As a descriptive tool it is good at describing level of functional capacity, it is quick and easy to carry out and has been proven to be reliable and valid.

Learning to throw maximum distances: summary

The aim of this study was to find out how changes in object size and weight alter during the process of learning to throw, and also how do these factors affect throwing once the skill has been aquired.

This was done by testing 18 female students, who were capable, but had little previous experience of overarm throwing. They were split into 3 groups, each having a different set of objects to throw, one group had objects of constant density, one group objects of constant size, and the other threw objects of constant weight. The study involved a pre-test, training period, and post-test throwing trials. Three criteria were measured; Throwing distance, angle of release and speed of release.

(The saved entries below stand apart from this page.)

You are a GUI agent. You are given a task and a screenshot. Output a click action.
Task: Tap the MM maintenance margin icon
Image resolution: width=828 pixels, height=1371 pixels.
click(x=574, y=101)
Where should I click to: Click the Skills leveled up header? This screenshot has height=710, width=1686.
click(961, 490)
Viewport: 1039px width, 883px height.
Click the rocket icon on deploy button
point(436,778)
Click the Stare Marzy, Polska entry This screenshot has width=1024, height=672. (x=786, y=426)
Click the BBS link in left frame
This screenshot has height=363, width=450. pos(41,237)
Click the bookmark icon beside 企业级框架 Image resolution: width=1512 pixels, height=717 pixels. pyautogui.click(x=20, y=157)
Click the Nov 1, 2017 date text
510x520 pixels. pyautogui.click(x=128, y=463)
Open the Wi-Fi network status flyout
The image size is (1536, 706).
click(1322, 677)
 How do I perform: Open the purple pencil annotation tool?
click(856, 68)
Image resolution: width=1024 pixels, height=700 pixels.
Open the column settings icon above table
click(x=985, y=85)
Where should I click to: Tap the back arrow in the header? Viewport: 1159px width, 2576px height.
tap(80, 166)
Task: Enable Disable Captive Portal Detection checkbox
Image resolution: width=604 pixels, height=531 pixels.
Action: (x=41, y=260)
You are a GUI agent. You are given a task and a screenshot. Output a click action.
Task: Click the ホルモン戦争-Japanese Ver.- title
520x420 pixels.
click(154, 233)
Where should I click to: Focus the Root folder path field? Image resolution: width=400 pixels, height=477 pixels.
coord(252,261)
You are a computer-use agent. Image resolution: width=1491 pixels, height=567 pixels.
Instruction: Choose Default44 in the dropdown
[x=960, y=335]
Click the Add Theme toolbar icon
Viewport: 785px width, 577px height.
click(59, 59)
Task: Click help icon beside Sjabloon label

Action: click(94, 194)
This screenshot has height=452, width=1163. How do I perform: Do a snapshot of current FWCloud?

The results of this study state that overall, in all 3 categories, throwing distance improved, although the way in which they improved was varied. Throughout practice, the increasing distances being thrown were affected by the objects in the practice set. This suggests that the physical properties of the objects did play a part in the outcome of the distances thrown.

The angle of release results did not show significant mean changes in angle of release. The average angles of release remained close to 33 degrees in all categories, through all training and testing, which is in turn close to the optimal angle of 36 degrees as found in previous studies.
However, upon examining the variability of the angle of release showed that angle of release did become more consistent throughout practice. This was calculated by the standard deviations from the first and last weeks of practice, and a 3 - way mixed design ANOVA conducted on them.
In constant the density and constant weight categories, the smaller the object showed a greater variability in release angle. The constant size group showed only variations in object weight and showed no object effect, showing that the size of the object played little part in angle of release.

Finally, speed of release increased up to 50% throughout practice but each category displayed a different pattern. Separate ANOVAs were performed in order to determine the effect of objects on release speed in each category and practice week. With practice, release speeds were increasingly affected by objects for all groups. Tukey HSD post-hoc analyses showed that consistently greater release speeds came from the lighter objects in the constant density and size categories. The lightest object was thrown with the highest speed. In the constant weight group however, release speed increased consistently regardless of the size of the object. This suggests that release speed varied with object weight but not object size.

It was found that improvements in throwing performance were mainly due to an increase of release speeds. Analysis found that release speeds varied with object weight but not size.